## Problem statement
Your job with the data below is to output exactly the lines from the one holding "Aanmelden nieuwe klanten (659, 569)" down to the one holding "[Linked-In] (1536, 1693)", both included, and no others.

## Excerpts from a dataset
........

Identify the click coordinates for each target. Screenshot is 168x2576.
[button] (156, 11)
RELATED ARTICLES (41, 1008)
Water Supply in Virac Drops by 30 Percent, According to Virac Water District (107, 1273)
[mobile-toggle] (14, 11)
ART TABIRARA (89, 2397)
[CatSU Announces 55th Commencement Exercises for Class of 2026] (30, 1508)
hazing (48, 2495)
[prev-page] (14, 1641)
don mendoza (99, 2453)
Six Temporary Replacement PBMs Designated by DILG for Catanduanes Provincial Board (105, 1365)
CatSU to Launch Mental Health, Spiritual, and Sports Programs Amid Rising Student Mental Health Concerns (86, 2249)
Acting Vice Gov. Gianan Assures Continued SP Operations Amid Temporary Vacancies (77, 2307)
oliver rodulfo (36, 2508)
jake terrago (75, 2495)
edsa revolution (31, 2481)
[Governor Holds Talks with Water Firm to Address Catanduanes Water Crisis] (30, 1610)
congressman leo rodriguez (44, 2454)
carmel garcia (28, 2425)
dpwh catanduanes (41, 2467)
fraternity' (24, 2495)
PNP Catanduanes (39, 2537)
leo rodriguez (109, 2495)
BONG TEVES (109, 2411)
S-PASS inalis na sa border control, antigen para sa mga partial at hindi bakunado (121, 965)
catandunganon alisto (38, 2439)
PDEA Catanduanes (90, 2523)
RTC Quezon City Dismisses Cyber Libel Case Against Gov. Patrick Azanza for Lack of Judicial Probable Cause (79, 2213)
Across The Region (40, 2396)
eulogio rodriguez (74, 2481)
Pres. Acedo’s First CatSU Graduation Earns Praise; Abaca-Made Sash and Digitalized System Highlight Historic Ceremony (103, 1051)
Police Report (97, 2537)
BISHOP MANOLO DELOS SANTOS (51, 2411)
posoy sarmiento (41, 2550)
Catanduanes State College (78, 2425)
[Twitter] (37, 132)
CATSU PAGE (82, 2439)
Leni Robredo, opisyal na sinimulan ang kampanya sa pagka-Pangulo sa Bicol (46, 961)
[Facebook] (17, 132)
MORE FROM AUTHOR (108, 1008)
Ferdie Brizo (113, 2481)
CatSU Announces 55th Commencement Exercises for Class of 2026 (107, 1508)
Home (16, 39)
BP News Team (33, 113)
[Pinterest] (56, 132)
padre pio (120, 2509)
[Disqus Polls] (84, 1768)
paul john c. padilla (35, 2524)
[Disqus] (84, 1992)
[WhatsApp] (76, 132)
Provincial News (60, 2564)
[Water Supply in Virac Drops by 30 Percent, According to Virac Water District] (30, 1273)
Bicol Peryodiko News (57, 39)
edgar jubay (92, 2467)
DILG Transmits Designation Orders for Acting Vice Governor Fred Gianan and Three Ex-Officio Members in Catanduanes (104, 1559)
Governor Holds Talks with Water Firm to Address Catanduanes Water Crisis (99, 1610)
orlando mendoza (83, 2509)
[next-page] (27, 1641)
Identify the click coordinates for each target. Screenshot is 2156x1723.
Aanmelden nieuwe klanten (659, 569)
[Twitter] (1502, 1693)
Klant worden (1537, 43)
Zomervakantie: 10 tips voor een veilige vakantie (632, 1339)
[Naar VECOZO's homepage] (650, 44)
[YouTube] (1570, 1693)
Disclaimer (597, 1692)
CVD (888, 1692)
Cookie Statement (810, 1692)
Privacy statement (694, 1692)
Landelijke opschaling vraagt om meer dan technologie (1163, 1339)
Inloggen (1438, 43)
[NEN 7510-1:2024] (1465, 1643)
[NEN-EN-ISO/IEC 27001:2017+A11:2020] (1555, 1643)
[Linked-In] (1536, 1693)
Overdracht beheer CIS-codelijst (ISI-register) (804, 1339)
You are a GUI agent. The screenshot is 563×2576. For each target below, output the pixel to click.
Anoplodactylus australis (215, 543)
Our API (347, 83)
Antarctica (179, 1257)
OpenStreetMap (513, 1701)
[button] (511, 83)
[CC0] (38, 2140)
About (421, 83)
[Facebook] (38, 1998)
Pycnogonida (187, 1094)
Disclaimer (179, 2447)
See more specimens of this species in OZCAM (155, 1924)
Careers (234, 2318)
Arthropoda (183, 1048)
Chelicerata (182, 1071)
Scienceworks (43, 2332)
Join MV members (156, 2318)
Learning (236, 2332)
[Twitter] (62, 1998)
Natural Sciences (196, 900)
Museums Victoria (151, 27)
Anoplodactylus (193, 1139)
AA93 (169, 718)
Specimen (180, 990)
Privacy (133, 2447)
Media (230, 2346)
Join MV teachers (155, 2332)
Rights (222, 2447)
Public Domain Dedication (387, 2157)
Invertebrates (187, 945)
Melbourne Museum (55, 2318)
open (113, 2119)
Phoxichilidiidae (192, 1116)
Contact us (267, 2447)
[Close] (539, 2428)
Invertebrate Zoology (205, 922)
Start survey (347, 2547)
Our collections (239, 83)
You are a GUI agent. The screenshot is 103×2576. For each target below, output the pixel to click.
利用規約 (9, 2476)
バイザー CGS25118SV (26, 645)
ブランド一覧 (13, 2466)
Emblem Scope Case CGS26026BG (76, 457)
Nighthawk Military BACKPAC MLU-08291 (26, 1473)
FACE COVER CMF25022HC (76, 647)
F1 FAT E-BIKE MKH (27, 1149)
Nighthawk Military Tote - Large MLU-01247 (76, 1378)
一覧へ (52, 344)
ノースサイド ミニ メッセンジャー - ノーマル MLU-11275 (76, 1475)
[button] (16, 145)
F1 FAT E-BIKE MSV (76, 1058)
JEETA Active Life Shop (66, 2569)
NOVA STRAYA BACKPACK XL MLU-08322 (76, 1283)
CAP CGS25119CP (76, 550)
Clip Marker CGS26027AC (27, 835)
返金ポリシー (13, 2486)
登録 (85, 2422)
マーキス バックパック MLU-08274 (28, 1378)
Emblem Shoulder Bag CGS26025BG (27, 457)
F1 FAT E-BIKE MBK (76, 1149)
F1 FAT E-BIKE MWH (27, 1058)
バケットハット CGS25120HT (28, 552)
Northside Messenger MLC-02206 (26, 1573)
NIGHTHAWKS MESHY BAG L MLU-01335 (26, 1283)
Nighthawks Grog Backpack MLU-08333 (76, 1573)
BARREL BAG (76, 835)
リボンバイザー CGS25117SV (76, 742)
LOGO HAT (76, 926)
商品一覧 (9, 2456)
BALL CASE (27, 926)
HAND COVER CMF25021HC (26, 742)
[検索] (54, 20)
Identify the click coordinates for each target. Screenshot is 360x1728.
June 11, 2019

........

## Written answer
Aanmelden nieuwe klanten (659, 569)
[Twitter] (1502, 1693)
Klant worden (1537, 43)
Zomervakantie: 10 tips voor een veilige vakantie (632, 1339)
[Naar VECOZO's homepage] (650, 44)
[YouTube] (1570, 1693)
Disclaimer (597, 1692)
CVD (888, 1692)
Cookie Statement (810, 1692)
Privacy statement (694, 1692)
Landelijke opschaling vraagt om meer dan technologie (1163, 1339)
Inloggen (1438, 43)
[NEN 7510-1:2024] (1465, 1643)
[NEN-EN-ISO/IEC 27001:2017+A11:2020] (1555, 1643)
[Linked-In] (1536, 1693)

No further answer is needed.